**Work instruction**
Copy nothing but the lines running from the one containing "Task: Open the Данные.docx file thumbnail" through the end of the listing below. Drop the pictures.

**Records to use**

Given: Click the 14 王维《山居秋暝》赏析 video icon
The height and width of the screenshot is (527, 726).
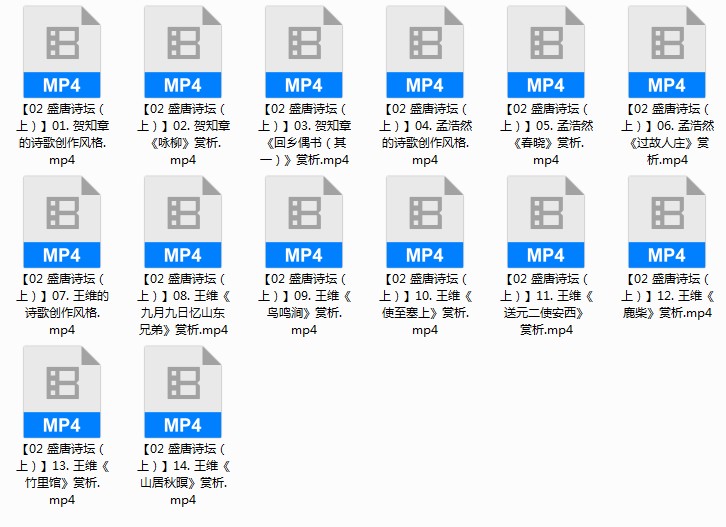Looking at the screenshot, I should pyautogui.click(x=183, y=391).
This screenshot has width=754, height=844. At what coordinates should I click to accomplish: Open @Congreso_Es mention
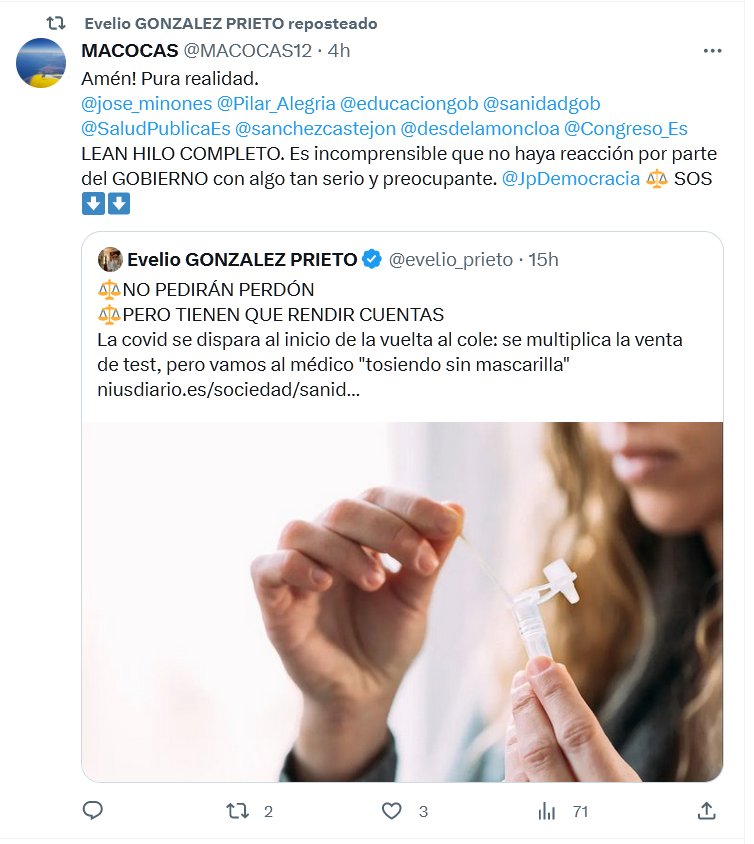pos(626,129)
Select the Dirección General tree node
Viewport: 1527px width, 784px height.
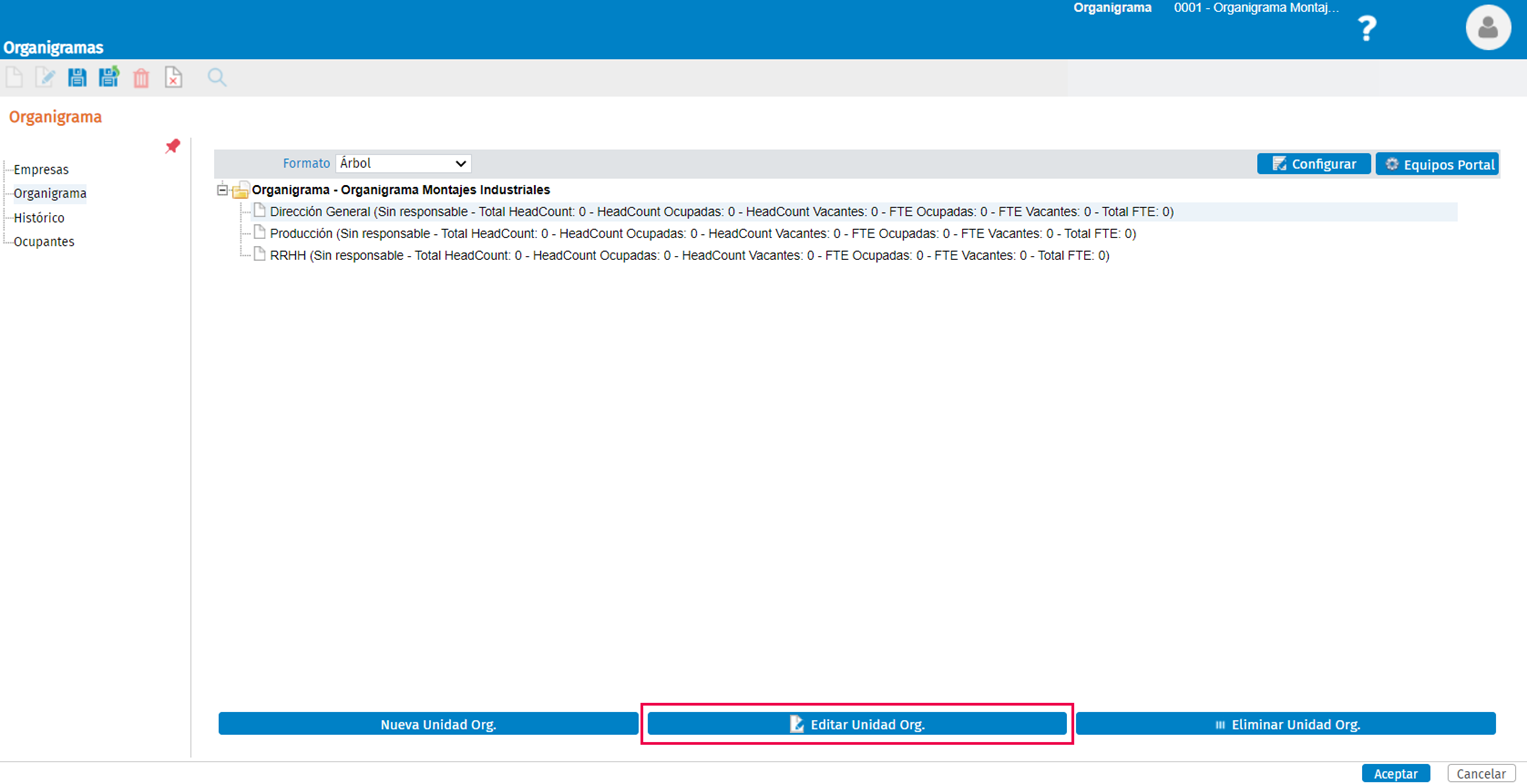coord(721,212)
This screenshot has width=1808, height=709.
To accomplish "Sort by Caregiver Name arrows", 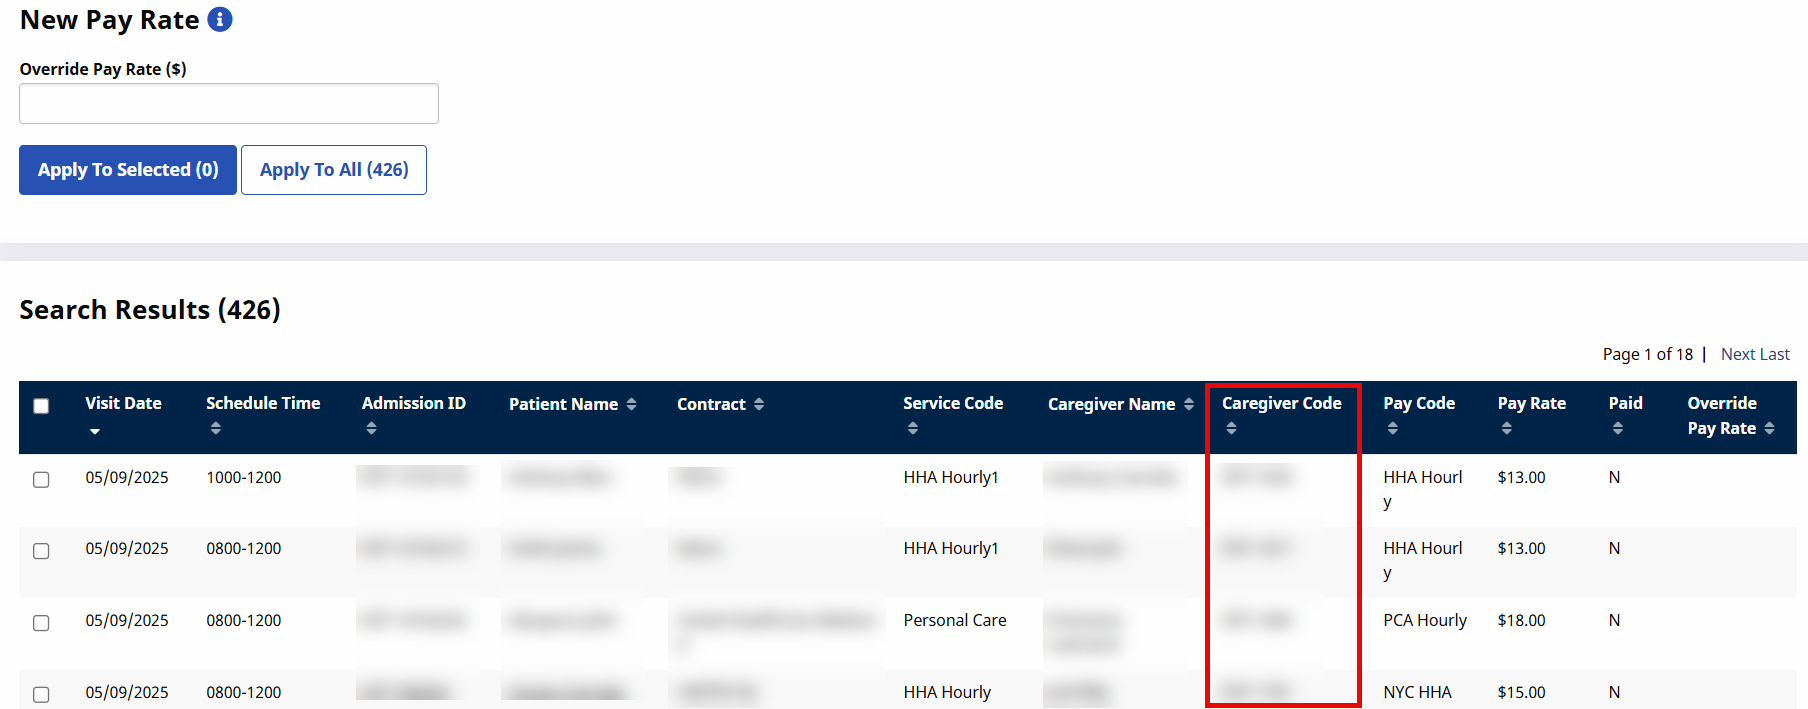I will [1188, 404].
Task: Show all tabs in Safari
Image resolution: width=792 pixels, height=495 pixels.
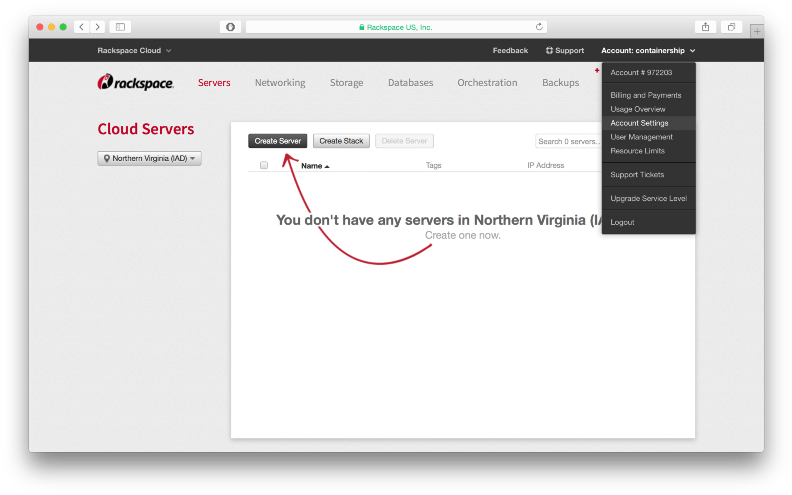Action: tap(732, 27)
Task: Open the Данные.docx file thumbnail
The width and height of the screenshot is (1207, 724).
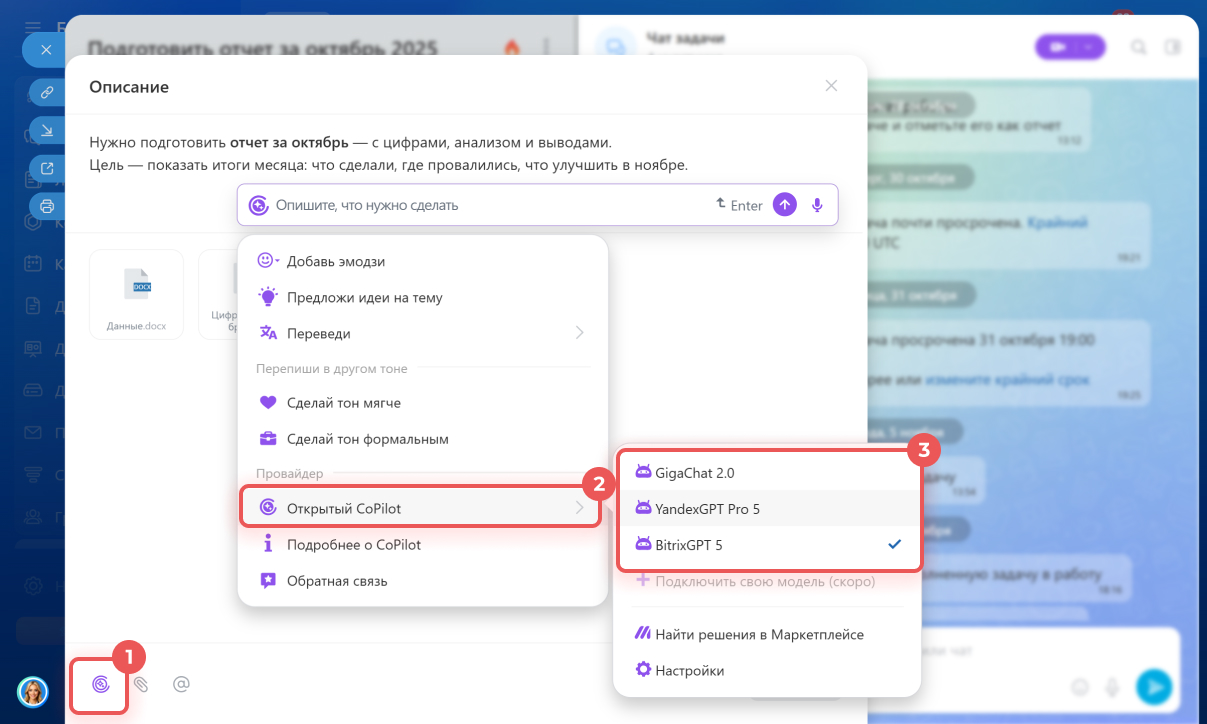Action: pos(136,294)
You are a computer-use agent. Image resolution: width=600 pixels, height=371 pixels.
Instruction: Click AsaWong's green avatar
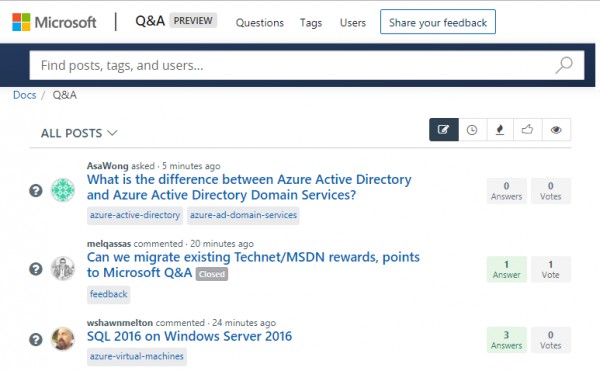(x=63, y=190)
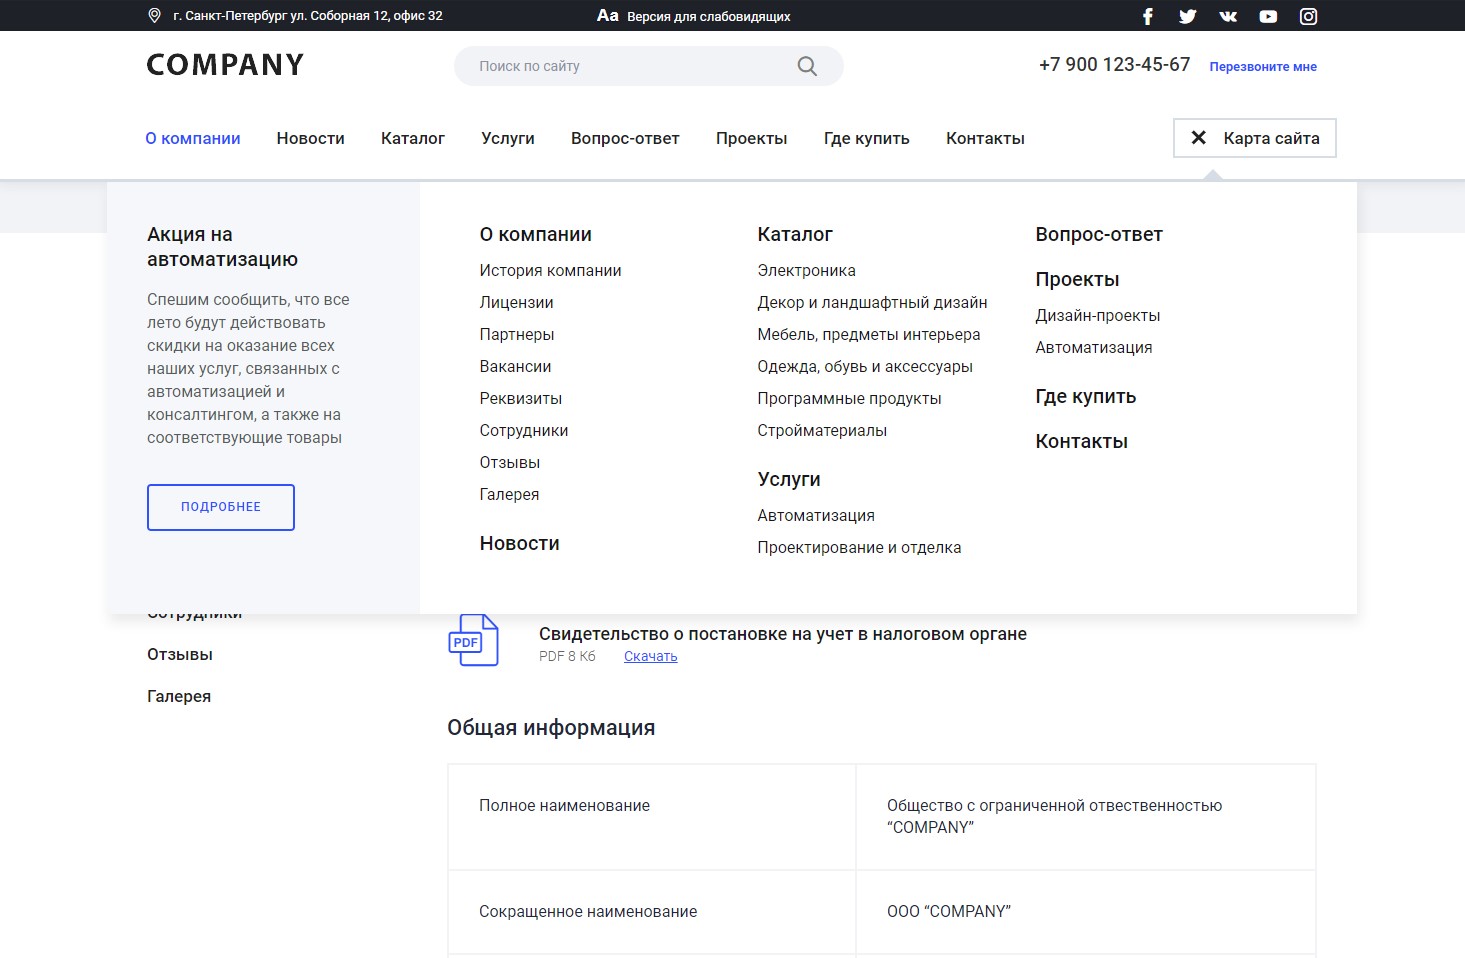1465x958 pixels.
Task: Click the PDF document icon
Action: coord(472,640)
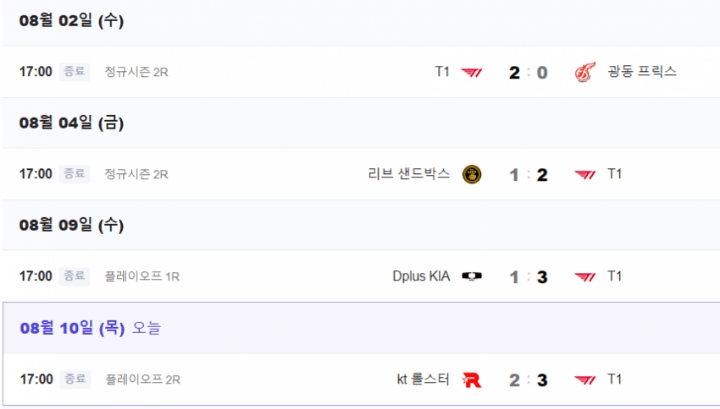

**Task response**
Task: Open the Данные.docx file thumbnail
The width and height of the screenshot is (1207, 724).
Action: pos(136,294)
You are a computer-use agent. Image resolution: width=600 pixels, height=371 pixels.
Instruction: Click AsaWong's green avatar
(x=63, y=190)
1465x958 pixels.
Task: Click the PDF document icon
Action: coord(472,640)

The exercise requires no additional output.